Kirk bravely thrived with Parkinson’s my whole life with him. He took medication for Parkinson’s, and it seemed like his case was fairly mild as a young child. As I got older I realized his case was milder than most, but he still had to fight valiantly. He did. I learned how to thrive with my CP by watching him do so with Parkinson’s. He led by example. That was his way as a man of few words. He’d much rather show than tell. We visited he and grandma often because we lived close. He and I developed a routine for hanging out together.

After work or if he came home at lunch and we were there: he and I would plop in front of the TV. Him in his recliner and me beside him in my chair between he and grandma’s recliners. Every time we would spend time together, in this way, his arm would shake. It’s called a resting tremor. I asked if it hurt. He would always tell me no. I instinctively knew he was probably protecting me by downplaying his discomfort if not pain.

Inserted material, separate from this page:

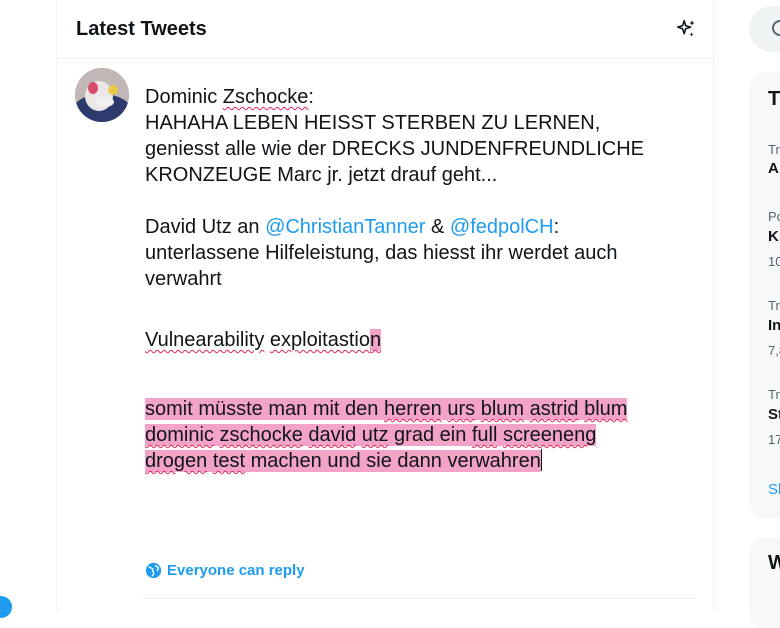  I want to click on reply-setting-button: Everyone can reply, so click(225, 570).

One day, on a whim, I reached over and put my hand on his arm. The tremor stopped. I moved my hand and it started back. I reached for his hand, laced my fingers through his, and put my arm on top of his completely. The result? Significantly less tremors while we had contact. He smiled. I smiled back. From that day forward: what I just described became our default position. The reduction in tremors only happened with me. It was probably because no one else knew our trick. I like to think it’s because we had such an amazing connection. It feels more special that way from one condition warrior to another.

Helping him feel better was a gift he gave me. By helping him feel better I learned not to focus on his condition or mine. I learned to focus on ways to diminish its impact and still live a full life. Helping him are memories I cherish. I love my granddaddy so very much and miss his physical presence every day. I know he’s my angel, now, and never far away, however.